Max Schrems says that iOS's Identifier for Advertisers is unlawful.

ALEX HALADA via Getty Images

Max Schrems (pictured) is a privacy campaigner who has already battled the US-EU Privacy Shield and Facebook. Today, the activist is launching legal broadsides against Apple, saying that the iPhone maker’s use of IDFA, IDentifier For Advertisers, is unlawful. Bloomberg reports that Nyob, Schrems’ organization, has lodged complaints to the data protection regulators in both Spain and Germany, saying that users did not consent to the code’s initial use.

Each iPhone comes with an individual IDFA, which behaves similarly to a browser cookie does for computers, letting third parties identify the user.
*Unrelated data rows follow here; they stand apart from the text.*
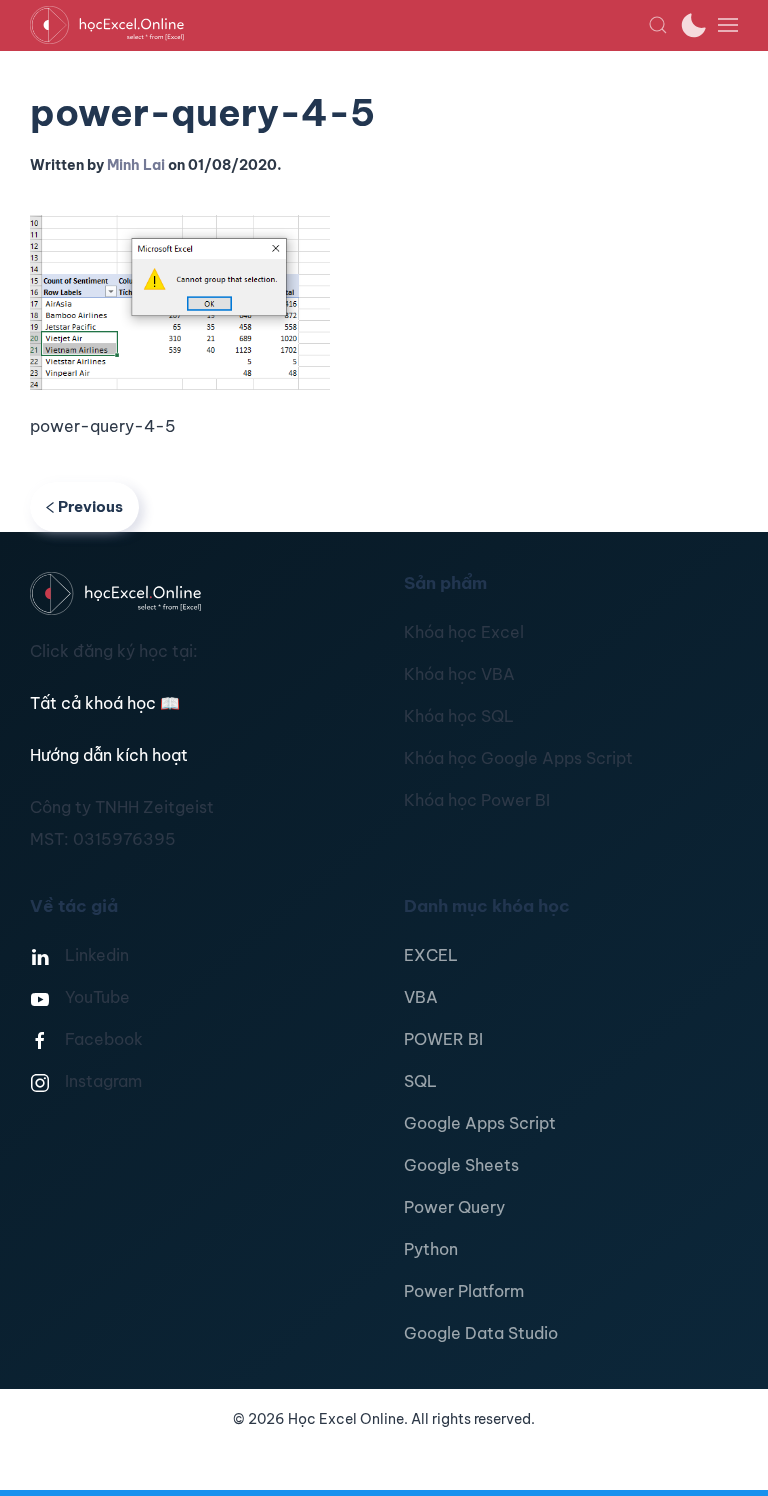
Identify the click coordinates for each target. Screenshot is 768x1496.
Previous (90, 506)
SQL (420, 1081)
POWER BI (443, 1039)
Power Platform (464, 1291)
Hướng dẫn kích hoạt (109, 755)
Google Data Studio (481, 1333)
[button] (658, 25)
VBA (421, 997)
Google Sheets (461, 1165)
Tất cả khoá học (105, 703)
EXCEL (431, 955)
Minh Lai (136, 165)
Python (431, 1249)
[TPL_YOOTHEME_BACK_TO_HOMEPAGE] (339, 25)
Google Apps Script (480, 1123)
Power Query (454, 1207)
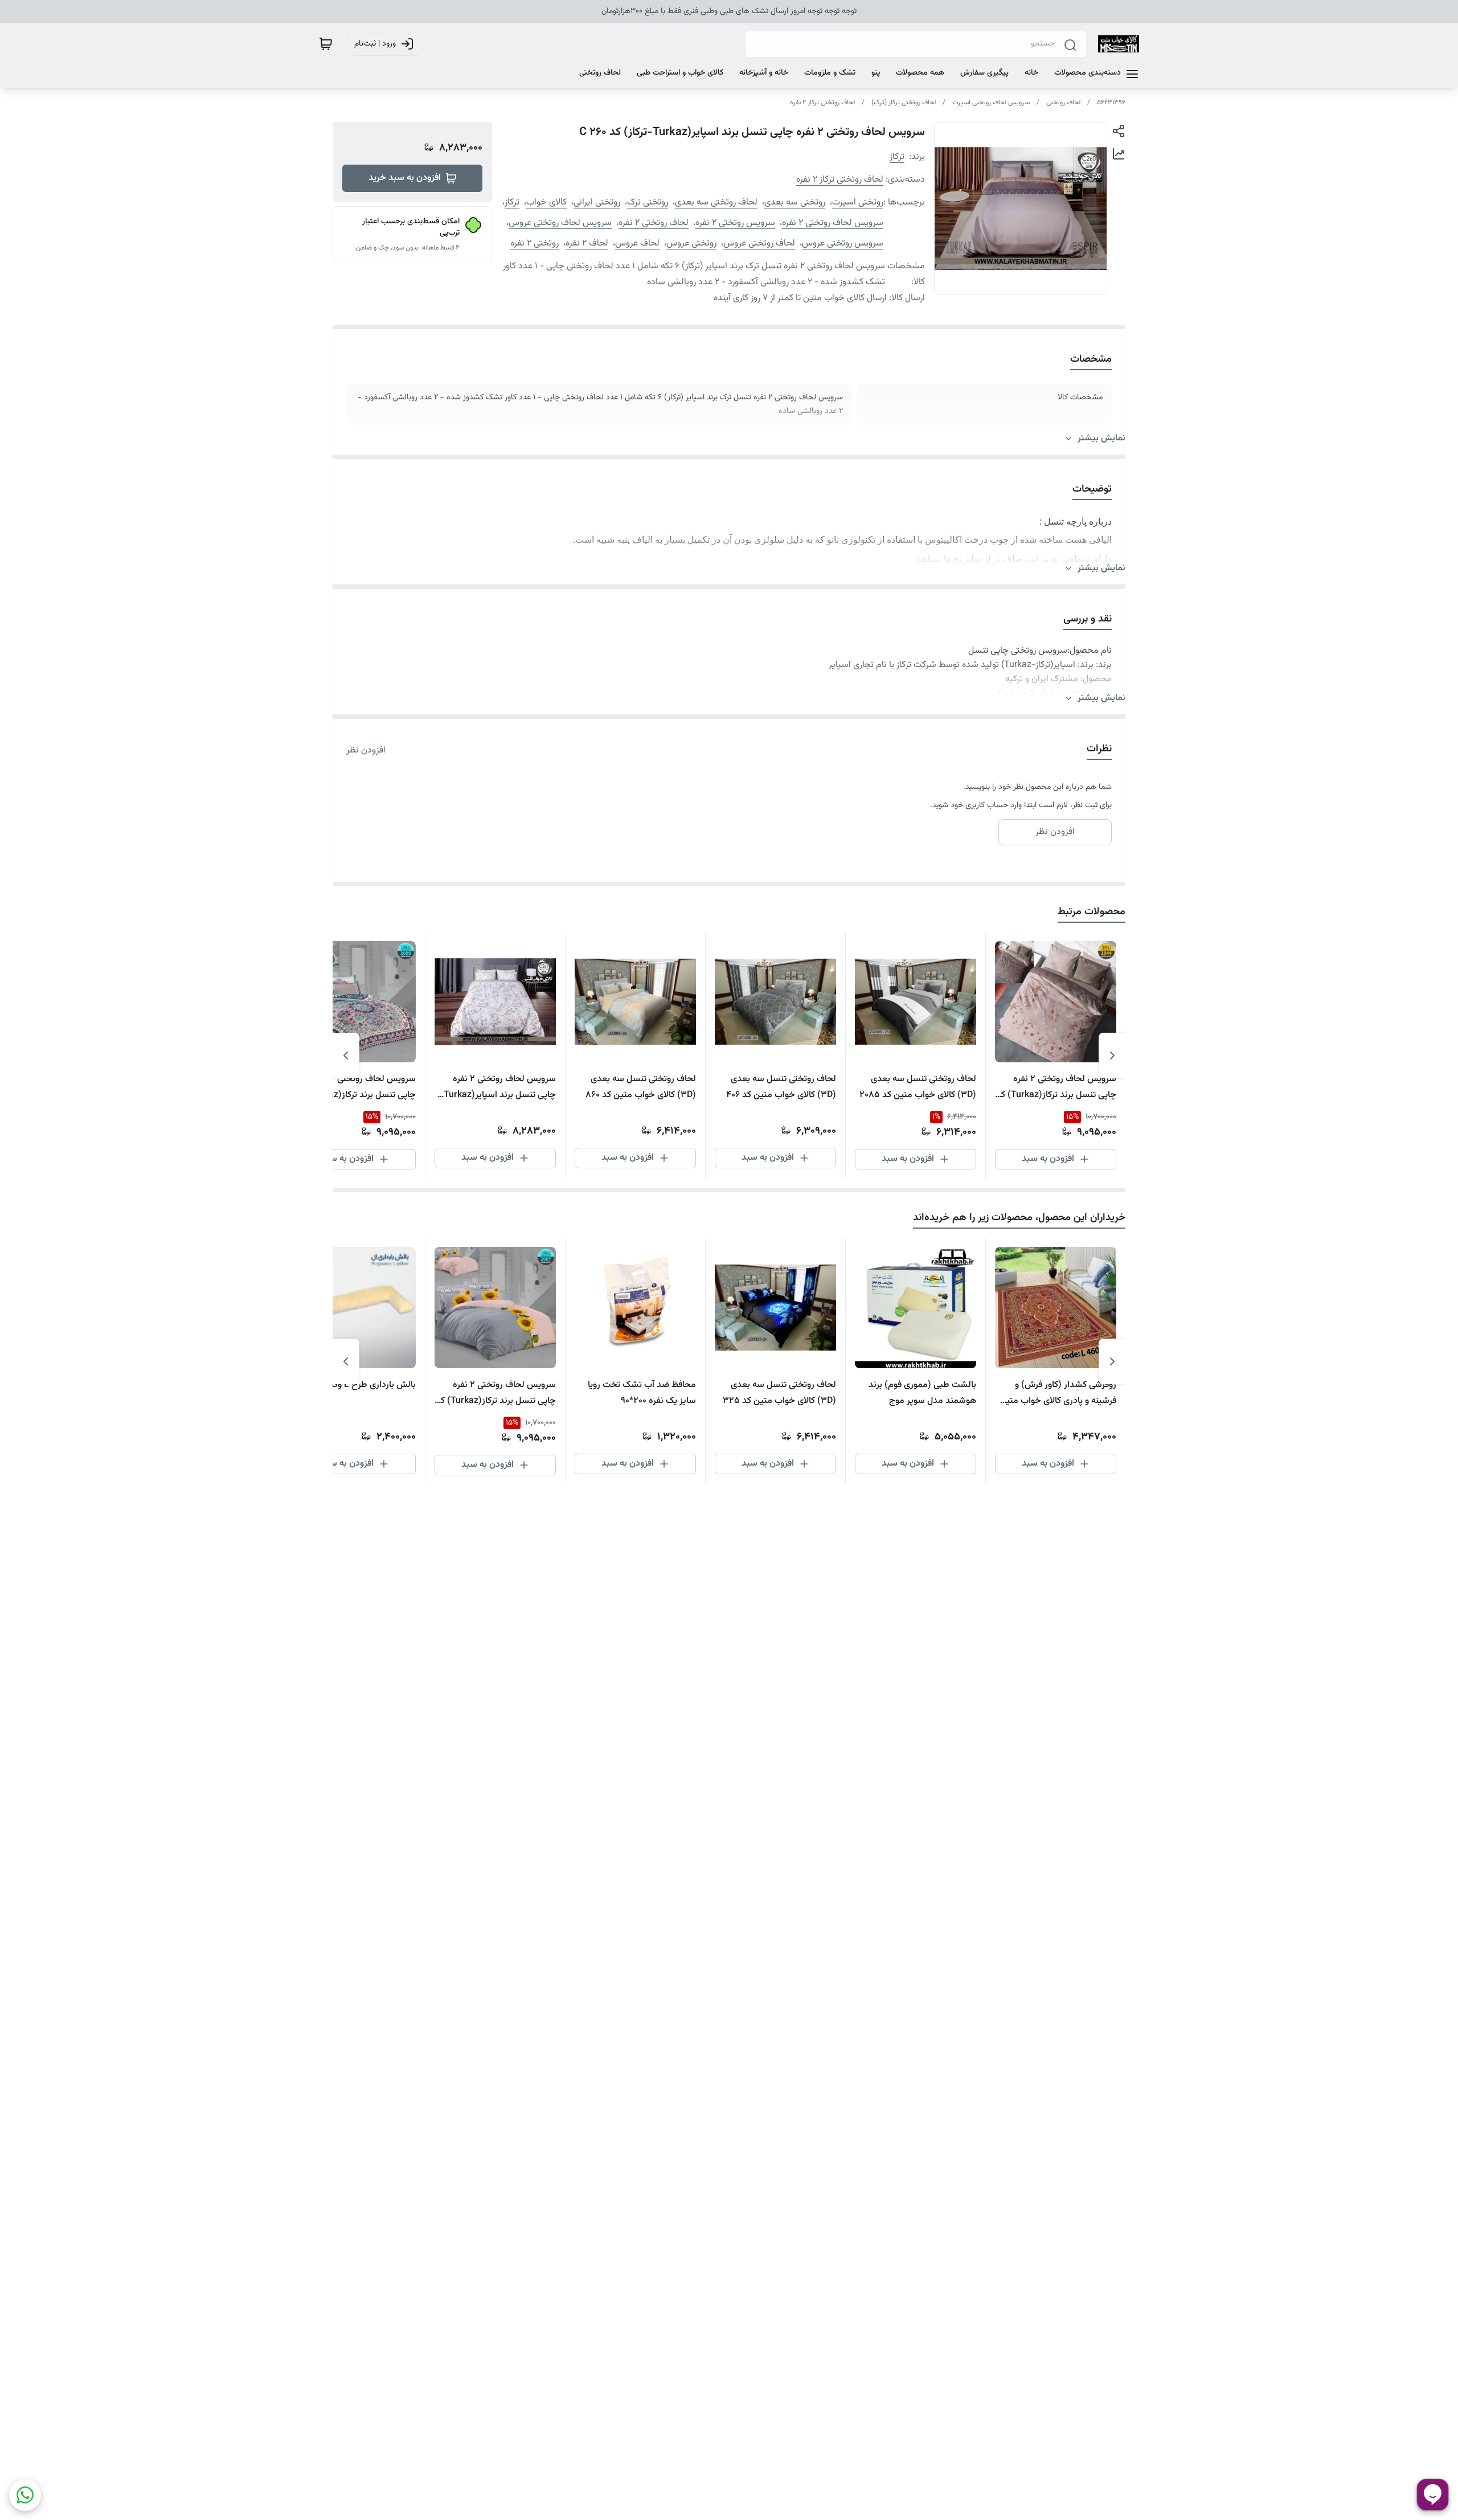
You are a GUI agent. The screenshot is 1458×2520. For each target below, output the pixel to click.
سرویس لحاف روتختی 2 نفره (832, 223)
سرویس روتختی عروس (842, 243)
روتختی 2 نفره (534, 243)
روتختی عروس (691, 243)
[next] (345, 1055)
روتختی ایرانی (597, 202)
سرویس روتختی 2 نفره (735, 223)
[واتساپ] (25, 2495)
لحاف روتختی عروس (759, 243)
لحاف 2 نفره (587, 243)
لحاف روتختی (1063, 102)
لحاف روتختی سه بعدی (716, 202)
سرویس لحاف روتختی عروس (560, 223)
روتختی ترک (647, 202)
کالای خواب (546, 202)
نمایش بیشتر (1101, 438)
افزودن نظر (366, 751)
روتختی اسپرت (857, 202)
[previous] (1112, 1055)
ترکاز (897, 157)
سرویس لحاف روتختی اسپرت (991, 102)
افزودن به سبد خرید (404, 178)
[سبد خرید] (326, 44)
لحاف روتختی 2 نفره (654, 223)
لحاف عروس (637, 243)
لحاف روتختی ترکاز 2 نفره (822, 102)
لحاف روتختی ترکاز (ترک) (903, 102)
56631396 (1111, 102)
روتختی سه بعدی (794, 202)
The crux of Schems’ case is that, under EU law, individuals must consent to this tracking, but IDFA is activated by default inside iOS. This doesn’t relate to GDPR, but the e-Privacy Directive because, as privacy lawyer Stefano Rossetti says, Nyob is trying to avoid “endless procedures” and a long, drawn-out battle. In a statement, Nyob says that the “initial storage of the IDFA and Apple’s use of it, will still be done without the user’s consent.”

Apple’s use of IDFA has already been the subject of much gnashing and wailing this year, but on the side of the ad industry. It was originally envisioned as an opt-out system, but with the advent of iOS 14, Apple made it opt-in. Additionally, when an app was downloaded, the user would be told what was going on, and had to give express consent to its use. This upset so many advertisers that they have attempted to launch an antitrust complaint in France saying that it would be an “abuse.” Apple, notably, chose to delay the change to how it handles IDFA until 2021 to give the industries more time to adjust.

It’s not clear how seriously Apple should take a claim like this since it can point to plenty of evidence suggesting that it does take privacy seriously. But Schrems has developed a reputation as someone who can topple legal frameworks and policies made by some of the biggest and wealthiest companies in the world.